Workers have already held 15 days of strike action over a dispute about a pay raise for all staff at the French national carrier.
Announcing the planned strike, the unions said in a statement that Air France management was once again proposing a pay raise which would be spread out over several years – an offer which has already been rejected by workers in an internal ballot and one which led to the resignation of the airline’s chief executive, Jean-Marc Janaillac. The unions are demanding an immediate 6% pay raise for all staff.
Reacting to the news, Air France said the planned strikes were “incompatible with the collective interest”, saying it didn’t show “concern” for the future of Air France.
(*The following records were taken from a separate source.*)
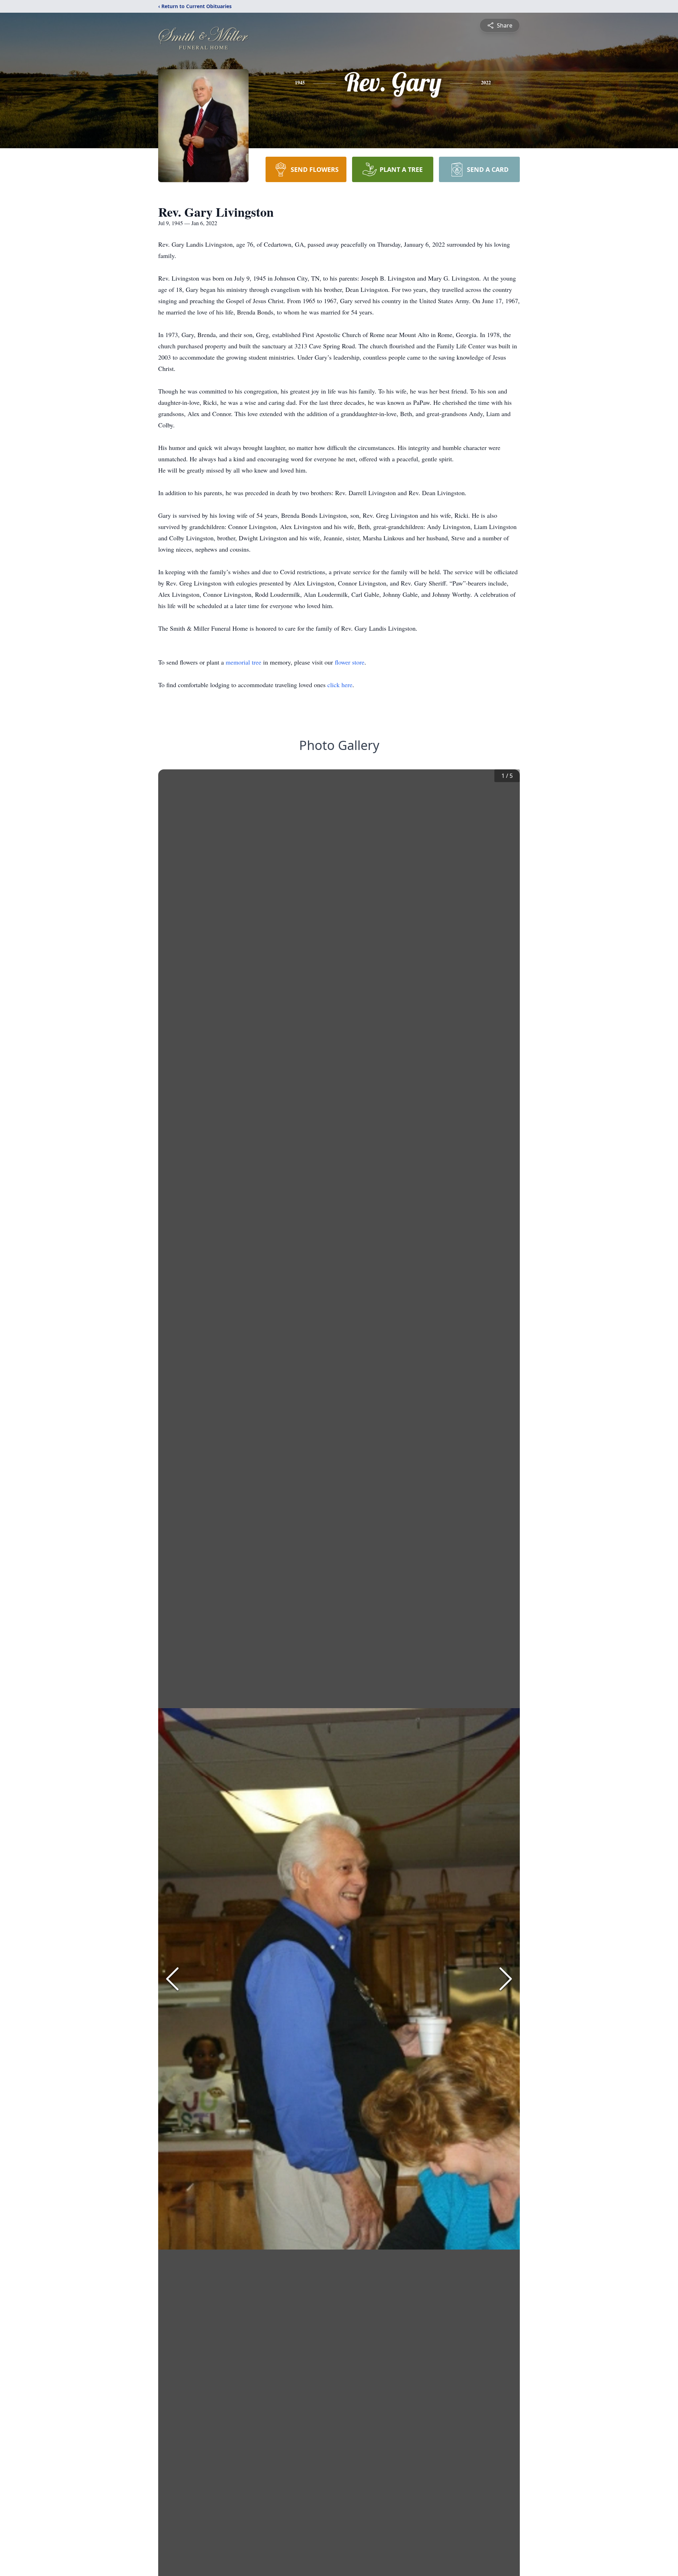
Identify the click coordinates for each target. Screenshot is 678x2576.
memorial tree (243, 662)
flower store (349, 662)
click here (339, 684)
The airline has previously said the strikes could jeopardise the very future of the company – executives have warned that Air France simply can’t afford to bow to the demands of the unions.
The French government, which owns a 14% stake in Air France, has also said it would not bail out the airline – the country’s finance minister, Bruno Le Maire has told workers that the airline must become more competitive in order to compete with the likes of Germany’s Lufthansa. A failure to modernise (read, cost cutting) would see the Air France brand “disappear” he warned.
In the last few days, French hotel brand, AccorHotels has signalled that it might be interested in acquiring the government’s stake in Air France.
Air France is currently being run by a trio of leaders, including interim non-executive chairwoman Anne-Marie Couderc. She has told workers that there is a “deep-rooted malaise” affecting the airline which goes way beyond the issue of pay. Couderc had been seen as a conciliatory figure who has been negotiating with the unions ever since Janaillac stepped down – what her next move is, remains to be seen.